Content starts

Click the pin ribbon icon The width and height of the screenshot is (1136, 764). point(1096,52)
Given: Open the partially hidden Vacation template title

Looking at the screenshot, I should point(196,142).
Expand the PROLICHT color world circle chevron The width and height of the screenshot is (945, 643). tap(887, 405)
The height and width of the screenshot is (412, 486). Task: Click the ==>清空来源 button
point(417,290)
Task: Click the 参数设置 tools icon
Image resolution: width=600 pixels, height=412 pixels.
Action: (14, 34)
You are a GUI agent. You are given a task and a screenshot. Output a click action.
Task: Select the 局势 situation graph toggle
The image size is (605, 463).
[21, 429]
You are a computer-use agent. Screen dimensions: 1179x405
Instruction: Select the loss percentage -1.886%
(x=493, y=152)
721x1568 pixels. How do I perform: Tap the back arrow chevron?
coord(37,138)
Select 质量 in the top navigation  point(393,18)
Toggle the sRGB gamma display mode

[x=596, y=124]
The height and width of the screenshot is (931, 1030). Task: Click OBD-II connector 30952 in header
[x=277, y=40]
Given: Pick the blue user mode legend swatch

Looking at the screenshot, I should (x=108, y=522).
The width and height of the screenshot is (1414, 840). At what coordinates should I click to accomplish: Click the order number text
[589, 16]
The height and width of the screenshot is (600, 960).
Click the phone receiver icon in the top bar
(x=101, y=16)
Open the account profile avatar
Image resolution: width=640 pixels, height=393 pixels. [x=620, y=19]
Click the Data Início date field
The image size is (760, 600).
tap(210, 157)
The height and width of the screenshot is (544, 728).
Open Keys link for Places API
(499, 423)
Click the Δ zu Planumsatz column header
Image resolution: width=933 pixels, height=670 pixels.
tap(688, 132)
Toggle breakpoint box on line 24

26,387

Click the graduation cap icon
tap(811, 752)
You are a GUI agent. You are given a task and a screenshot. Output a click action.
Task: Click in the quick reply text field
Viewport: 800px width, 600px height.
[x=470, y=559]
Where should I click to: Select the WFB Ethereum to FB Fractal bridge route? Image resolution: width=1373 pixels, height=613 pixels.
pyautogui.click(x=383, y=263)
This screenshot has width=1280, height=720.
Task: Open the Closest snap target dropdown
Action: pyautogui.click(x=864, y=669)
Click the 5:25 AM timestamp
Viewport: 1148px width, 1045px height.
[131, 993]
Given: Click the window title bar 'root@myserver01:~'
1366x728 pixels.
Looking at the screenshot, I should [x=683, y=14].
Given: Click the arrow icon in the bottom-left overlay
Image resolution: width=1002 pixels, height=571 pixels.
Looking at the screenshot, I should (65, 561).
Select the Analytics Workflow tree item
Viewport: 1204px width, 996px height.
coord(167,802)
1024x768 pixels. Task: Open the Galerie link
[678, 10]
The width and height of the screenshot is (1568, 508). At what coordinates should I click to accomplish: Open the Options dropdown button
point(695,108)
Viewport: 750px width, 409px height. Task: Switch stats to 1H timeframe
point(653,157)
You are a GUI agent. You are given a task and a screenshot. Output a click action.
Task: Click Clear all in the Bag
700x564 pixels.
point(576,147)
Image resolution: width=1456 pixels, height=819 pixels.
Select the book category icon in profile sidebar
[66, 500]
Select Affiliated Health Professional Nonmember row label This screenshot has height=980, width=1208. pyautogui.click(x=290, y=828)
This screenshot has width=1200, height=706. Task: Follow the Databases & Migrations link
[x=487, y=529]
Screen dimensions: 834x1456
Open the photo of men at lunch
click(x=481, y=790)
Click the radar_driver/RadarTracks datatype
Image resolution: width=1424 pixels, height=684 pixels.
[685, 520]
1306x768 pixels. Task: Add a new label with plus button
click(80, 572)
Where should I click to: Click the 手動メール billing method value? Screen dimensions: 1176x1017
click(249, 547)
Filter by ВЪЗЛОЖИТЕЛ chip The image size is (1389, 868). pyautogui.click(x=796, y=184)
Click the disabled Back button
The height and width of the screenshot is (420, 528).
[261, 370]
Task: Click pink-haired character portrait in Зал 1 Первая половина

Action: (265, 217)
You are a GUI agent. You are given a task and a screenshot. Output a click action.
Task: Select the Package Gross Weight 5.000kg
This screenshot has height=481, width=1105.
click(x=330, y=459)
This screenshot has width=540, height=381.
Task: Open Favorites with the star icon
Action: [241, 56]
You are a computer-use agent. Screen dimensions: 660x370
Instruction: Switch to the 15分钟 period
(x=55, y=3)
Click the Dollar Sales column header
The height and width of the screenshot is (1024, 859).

Content ends

• [EXERCISE DETAILS]: Copy each record from above without leaving any out.

• [TASK OUTPUT]:
Click the pin ribbon icon The width and height of the screenshot is (1136, 764). point(1096,52)
Given: Open the partially hidden Vacation template title

Looking at the screenshot, I should point(196,142).
Expand the PROLICHT color world circle chevron The width and height of the screenshot is (945, 643). tap(887, 405)
The height and width of the screenshot is (412, 486). Task: Click the ==>清空来源 button
point(417,290)
Task: Click the 参数设置 tools icon
Image resolution: width=600 pixels, height=412 pixels.
Action: (14, 34)
You are a GUI agent. You are given a task and a screenshot. Output a click action.
Task: Select the 局势 situation graph toggle
The image size is (605, 463).
[21, 429]
You are a computer-use agent. Screen dimensions: 1179x405
Instruction: Select the loss percentage -1.886%
(x=493, y=152)
721x1568 pixels. How do I perform: Tap the back arrow chevron?
coord(37,138)
Select 质量 in the top navigation  point(393,18)
Toggle the sRGB gamma display mode

[x=596, y=124]
The height and width of the screenshot is (931, 1030). Task: Click OBD-II connector 30952 in header
[x=277, y=40]
Given: Pick the blue user mode legend swatch

Looking at the screenshot, I should (x=108, y=522).
The width and height of the screenshot is (1414, 840). At what coordinates should I click to accomplish: Click the order number text
[589, 16]
The height and width of the screenshot is (600, 960).
Click the phone receiver icon in the top bar
(x=101, y=16)
Open the account profile avatar
Image resolution: width=640 pixels, height=393 pixels. [x=620, y=19]
Click the Data Início date field
The image size is (760, 600).
tap(210, 157)
The height and width of the screenshot is (544, 728).
Open Keys link for Places API
(499, 423)
Click the Δ zu Planumsatz column header
Image resolution: width=933 pixels, height=670 pixels.
tap(688, 132)
Toggle breakpoint box on line 24

26,387

Click the graduation cap icon
tap(811, 752)
You are a GUI agent. You are given a task and a screenshot. Output a click action.
Task: Click in the quick reply text field
Viewport: 800px width, 600px height.
[x=470, y=559]
Where should I click to: Select the WFB Ethereum to FB Fractal bridge route? Image resolution: width=1373 pixels, height=613 pixels.
pyautogui.click(x=383, y=263)
This screenshot has width=1280, height=720.
Task: Open the Closest snap target dropdown
Action: pyautogui.click(x=864, y=669)
Click the 5:25 AM timestamp
Viewport: 1148px width, 1045px height.
[131, 993]
Given: Click the window title bar 'root@myserver01:~'
1366x728 pixels.
Looking at the screenshot, I should [x=683, y=14].
Given: Click the arrow icon in the bottom-left overlay
Image resolution: width=1002 pixels, height=571 pixels.
Looking at the screenshot, I should (65, 561).
Select the Analytics Workflow tree item
Viewport: 1204px width, 996px height.
coord(167,802)
1024x768 pixels. Task: Open the Galerie link
[678, 10]
The width and height of the screenshot is (1568, 508). At what coordinates should I click to accomplish: Open the Options dropdown button
point(695,108)
Viewport: 750px width, 409px height. Task: Switch stats to 1H timeframe
point(653,157)
You are a GUI agent. You are given a task and a screenshot. Output a click action.
Task: Click Clear all in the Bag
700x564 pixels.
point(576,147)
Image resolution: width=1456 pixels, height=819 pixels.
Select the book category icon in profile sidebar
[66, 500]
Select Affiliated Health Professional Nonmember row label This screenshot has height=980, width=1208. pyautogui.click(x=290, y=828)
This screenshot has width=1200, height=706. Task: Follow the Databases & Migrations link
[x=487, y=529]
Screen dimensions: 834x1456
Open the photo of men at lunch
click(x=481, y=790)
Click the radar_driver/RadarTracks datatype
Image resolution: width=1424 pixels, height=684 pixels.
[685, 520]
1306x768 pixels. Task: Add a new label with plus button
click(80, 572)
Where should I click to: Click the 手動メール billing method value? Screen dimensions: 1176x1017
click(249, 547)
Filter by ВЪЗЛОЖИТЕЛ chip The image size is (1389, 868). pyautogui.click(x=796, y=184)
Click the disabled Back button
The height and width of the screenshot is (420, 528).
[261, 370]
Task: Click pink-haired character portrait in Зал 1 Первая половина

Action: (265, 217)
You are a GUI agent. You are given a task and a screenshot. Output a click action.
Task: Select the Package Gross Weight 5.000kg
This screenshot has height=481, width=1105.
click(x=330, y=459)
This screenshot has width=540, height=381.
Task: Open Favorites with the star icon
Action: [241, 56]
You are a computer-use agent. Screen dimensions: 660x370
Instruction: Switch to the 15分钟 period
(x=55, y=3)
Click the Dollar Sales column header
The height and width of the screenshot is (1024, 859).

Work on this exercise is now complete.